# REQUEST 1
Retype the blog post on Palo Alto city delays from "I am tired of" to "Palo Alto Online.".
# REQUEST 2
Write out the entries again from their beginning through the line with "[x=84, y=66]", including the requests, and add 69 to every coordinate in the answers. Omit the pictures.

# EXCERPTED PASSAGE
>> BEGIN

Uploaded: Oct 30, 2023

I am tired of complaining that it takes too long to get things started – and completed – by Palo Alto’s city staff. And, it turns out, so are many other residents in town, as evidenced by blogs responses on Palo Alto Online.
For example, Barbara Gross, a very civic-minded resident in this city, wrote on Palo Alto about delays, notably, “The train crossovers, the flooding caused by creeks, the roadway quality, the absurd traffic-calming designs – all are examples that have been before the Council & Staff for years! As a longtime resident, I believe you are failing our community.”

Another resident complained, “Sooooo, when's the city FINALLY going to restore all the libraries to their full schedules -- or do we have to listen to our ‘leaders’ who keep pleading poverty and threatening to cut emergency dispatchers??"

RW, under his (her?) online pen name, Consider Your Options, wrote, “The council didn’t have a plan for Cal Ave and this is the result. They allowed a mishmash of s tents in the street that block retailers. The whole area is unappealing, starting with the barriers. The city ignored the concerns of retailers like Mollie Stone. The city needs to do more than throw some games on the road. It needs a concerted effort to revitalize the street. The vacancy signs are everywhere. Obviously, what they are doing now is not working. At a bare minimum the city should be reviewing its decision.”

>> END

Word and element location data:
>> BEGIN

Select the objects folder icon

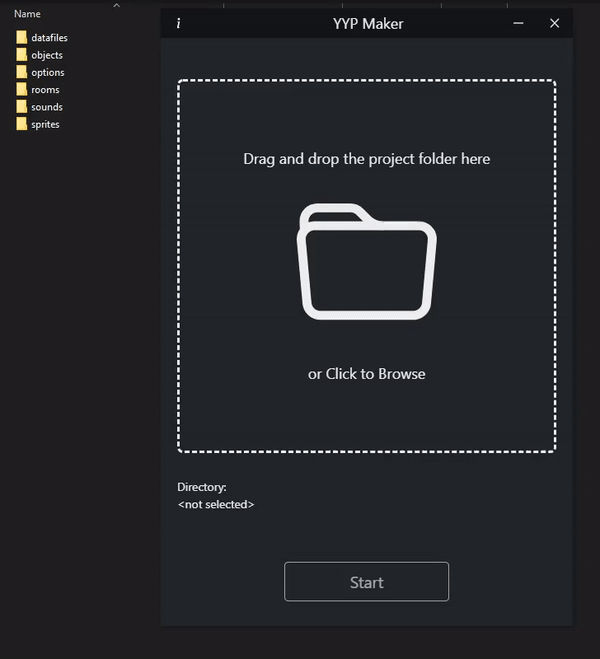[21, 55]

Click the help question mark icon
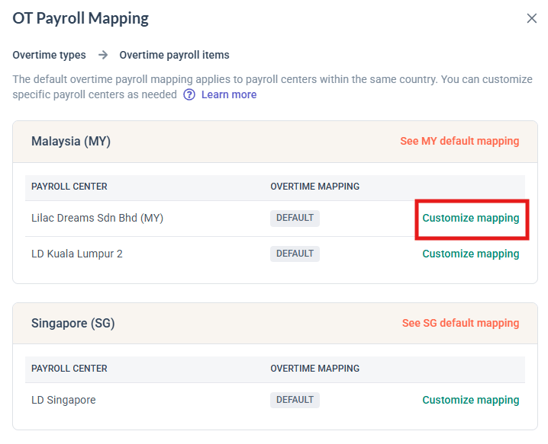click(189, 95)
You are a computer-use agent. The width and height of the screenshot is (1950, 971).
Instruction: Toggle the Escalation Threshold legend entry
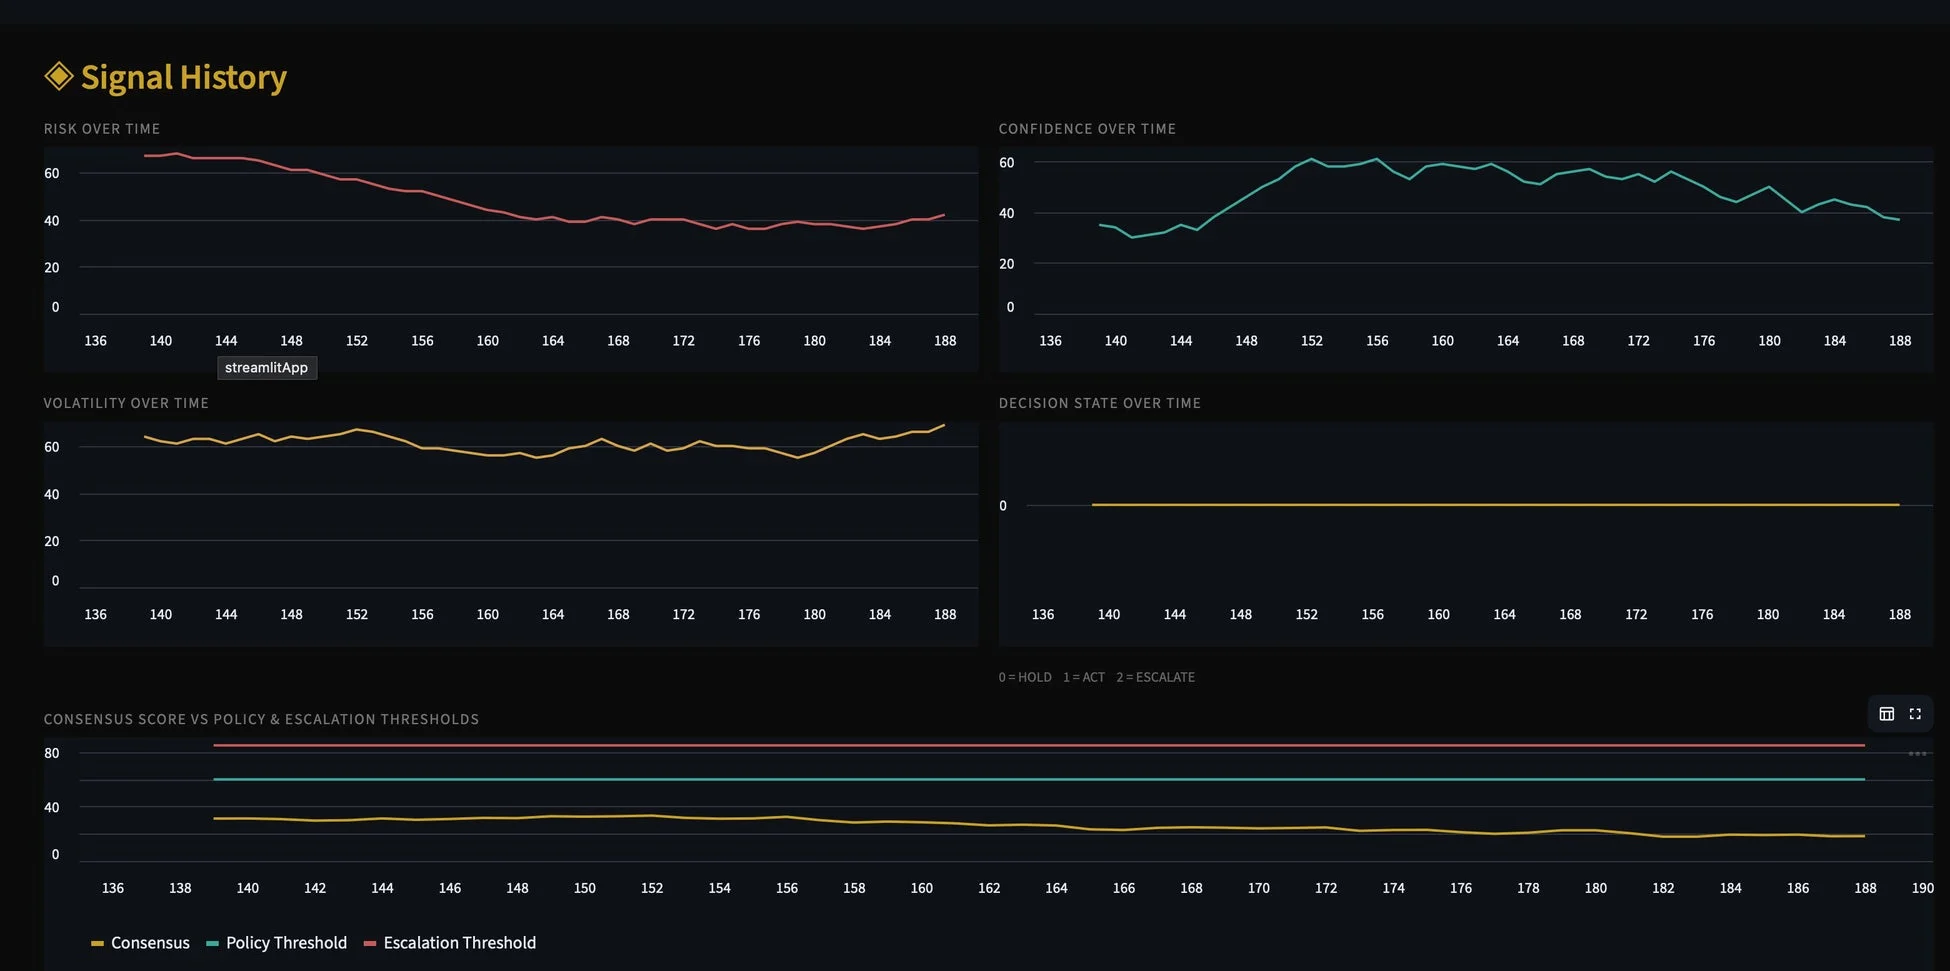[x=459, y=943]
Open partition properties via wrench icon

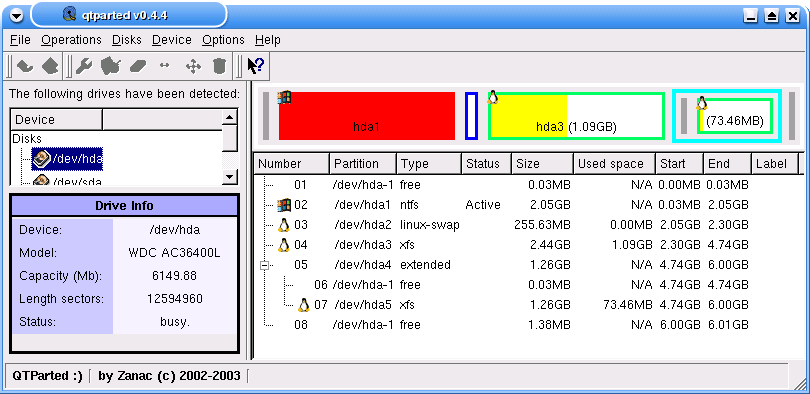[x=84, y=66]
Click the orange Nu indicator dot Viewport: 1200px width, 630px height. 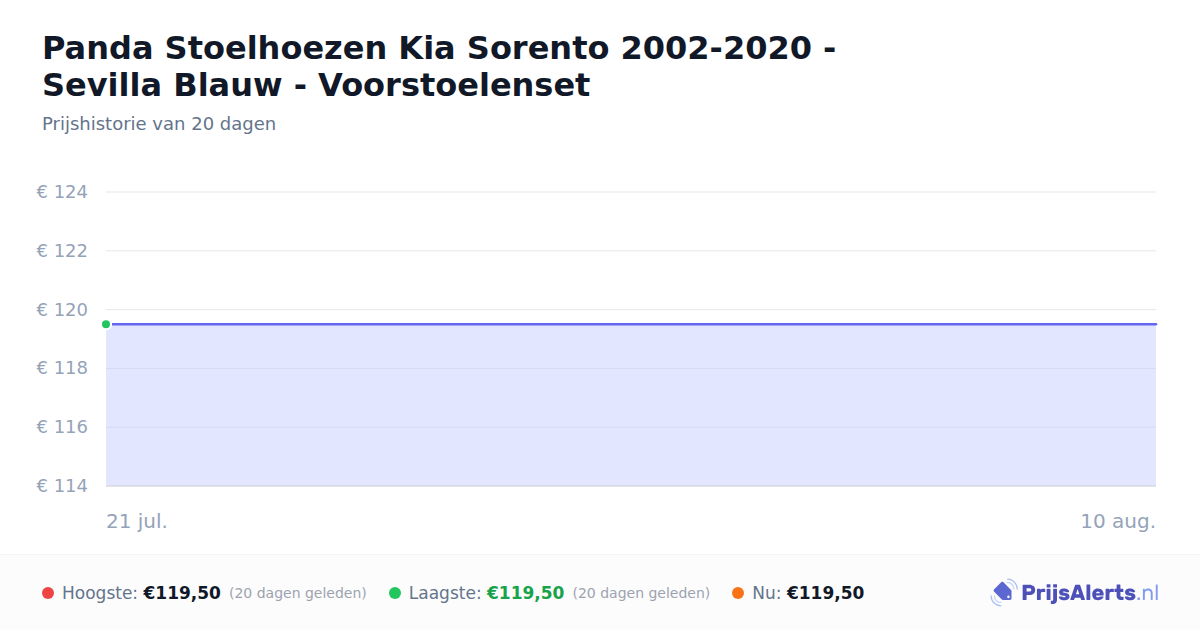click(738, 593)
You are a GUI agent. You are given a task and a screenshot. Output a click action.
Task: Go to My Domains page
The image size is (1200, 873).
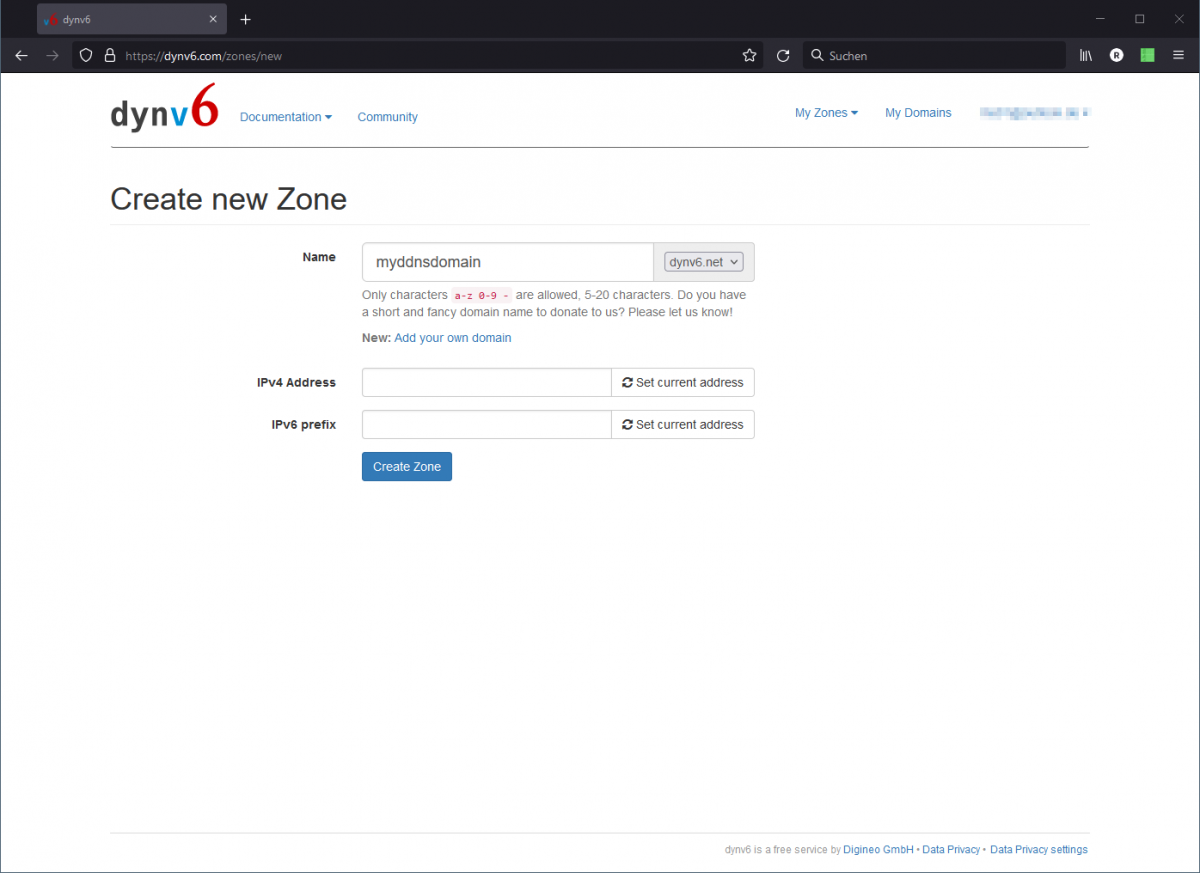[918, 113]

>> END

# FULL RESPONSE 1
I am tired of complaining that it takes too long to get things started – and completed – by Palo Alto’s city staff. And, it turns out, so are many other residents in town, as evidenced by blogs responses on Palo Alto Online.

# FULL RESPONSE 2
Select the objects folder icon

[90, 124]

Click the help question mark icon
click(258, 164)
You are a computer-use agent. The width and height of the screenshot is (1950, 971).
Instruction: Toggle the Escalation Threshold legend entry
[x=528, y=1012]
Open partition properties via wrench icon

[x=153, y=135]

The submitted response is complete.